The
underlying core of my more than 2,000 Time Management presentations during the
last thirty years has been the concept of “balance.” Success in managing our
time has less to do with the tools available to us, such as “to do lists” and techniques
for delegation, as it have to do with achieving daily balance in our lives. If
we are not in balance to begin with, we are likely to sabotage our success.
Successful Time Management then has a lot to do with what we are not doing.
Our
lives are built on several legs, the Seven Vital Areas: Health, Family,
Financial, Intellectual, Social, Professional and Spiritual. If one is a little
longer than the rest, like a table, it will affect then entire table.
Life
can be cruel. You can lose in any of those areas overnight. Your health can go
away. Your money can be lost. Your family can leave you, all on a moment’s notice.
Not that we don’t do things to prevent that from happening, but the point is,
if one or two legs falters, you have others to hold you up.
It
takes three legs for a stool to stand. If you build your life around just one
or two legs or areas you first have a continual problem maintaining your
balance. Worse, if you lose those one or two legs of those remaining legs, you
collapse.
Here’s
my list of the seven best ways to get out of balance and become uni or duo
dimensional.
1.
Ignore Your Health. Don’t get the quantity and quality of sleep you
require. Don’t take time for exercise. Eat the wrong stuff. (90% of those who
join Health and Fitness Clubs today will stop going within the next 90 days.)
Your resistance level will be reduced and you will be susceptible to all the
latest sniffles and flues going around to ensure that you take advantage of all
the sick days you are allowed. 75% of all adult deaths are preventable. We are
literally driving ourselves to early grave in the “hurry-up, stressful” life of
ours.
It’s
interesting when someone gets a new car, they bring it in for the scheduled
maintenance, put the right grade of fuel in the tank, and keep it shiny and
clean. Our pets visit the veterinarian on a scheduled basis. In a recent study,
34% of the men surveyed said they would not go to doctor even if they were
experiencing chest pains.
2. Postpone
Family Time. They will always be there for you anyway when you get the time
for them. A student once asked me, “What is the best way to take my four year
old on vacation?” I replied, “You take her when she’s four years old.” Fifty
percent of marriages wind up in divorce court. Imagine, getting married at age
twenty-five and twenty years later, at age forty-five, you give up 50% of
everything you have worked for in your adult life in a property settlement in
divorce court. It’s like the squirrel, gathering the nuts, hoarding away while
someone is drilling a hole in the side of the tree to let all the nuts escape.

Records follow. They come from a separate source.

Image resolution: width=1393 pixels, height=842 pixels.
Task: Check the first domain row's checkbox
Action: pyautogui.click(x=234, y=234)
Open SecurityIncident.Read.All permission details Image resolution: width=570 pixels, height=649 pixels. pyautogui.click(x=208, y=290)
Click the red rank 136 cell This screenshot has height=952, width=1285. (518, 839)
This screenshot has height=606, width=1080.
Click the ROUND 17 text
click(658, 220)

The squirrel is too busy to hear the impending threat. The average working
person spends less than two minutes per day in meaningful communication with
their spouse or “significant other” and less than thirty seconds per day in
meaningful communication with their children.
3.
Don’t Plan Your Financial Life. Be assured that your employer, and if
not, then the government, and if not, then maybe a kindly relative will take
care of your needs. Most people arrive at the end of life financially deficient
or dependant upon some type of assistance from the government or relatives.

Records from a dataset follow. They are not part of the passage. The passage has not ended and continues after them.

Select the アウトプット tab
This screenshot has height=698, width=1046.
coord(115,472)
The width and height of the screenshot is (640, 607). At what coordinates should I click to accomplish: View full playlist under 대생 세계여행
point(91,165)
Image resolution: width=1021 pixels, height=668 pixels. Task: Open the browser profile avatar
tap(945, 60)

Most people do not spend a little of their time, on a regular basis, to create
financial freedom and live their lives they way they “want to,” but rather do
what do because they “have to.” Eighty percent do not want to go to work on
Monday morning. Ninety-seven percent say that if they did achieve financial
independence, they would not continue with their current employer or in their
current line of work.
4.
Stay Away From Intellectual Development. You have the degree. You read
books at one time. Five percent of the population purchases ninety-five percent
of all the books. The other ninety-five purchase the other five percent of the
books. They don’t have time to read them. They give them away as gifts. You
barely have enough time to keep your head above water, what with work and other
interests. Coast with the knowledge you have. It’s draining away from you daily
but hopefully you filled the reservoir enough early on that it will carry you
through your life.
5.
Let Your Social Contacts Decide Your Future. Follow the advice of your
friends about what you should be doing in your life even if they are not in a
place where you would want to be. Be ever conscious of “What would my friends
say/think if I did…?.” Always seek out and act only with the approval of your
peers. Take comfort in the knowledge that when there is a void in leadership
your life on how you should be spending your time, someone else will fill that
void and tell you what to do.
6.
Let Your Professional Life Just Happen. Do not establish a lifetime plan
of where you want to go. Take whatever opportunity and advancement life gives
you and be satisfied. Don’t rock the boat. Seek the familiar and avoid the
strange. Play it safe. Make it comfortable. If you chose a career path when you
were eighteen or twenty years old, and now at age forty you are unhappy, don’t
consider a change. Hold on to that decision you made twenty years ago. It will
be like going to a twenty year old for career counseling.
7.
Avoid Spending Time In Your Spiritual Area. Not only in a formal
religious venue, but also in our relationships to others, our community, our
environment, and the universe. Leave those questions to others to ponder. “When
man forgets his Creator, his own creations will be turned upon him.”